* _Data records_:
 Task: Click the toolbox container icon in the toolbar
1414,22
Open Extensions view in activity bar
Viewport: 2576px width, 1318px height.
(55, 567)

* _What you have to do_:
Return all of the entries exactly as they were supplied.

* _Solution to this problem_:
 Task: Click the toolbox container icon in the toolbar
1414,22
Open Extensions view in activity bar
Viewport: 2576px width, 1318px height.
(55, 567)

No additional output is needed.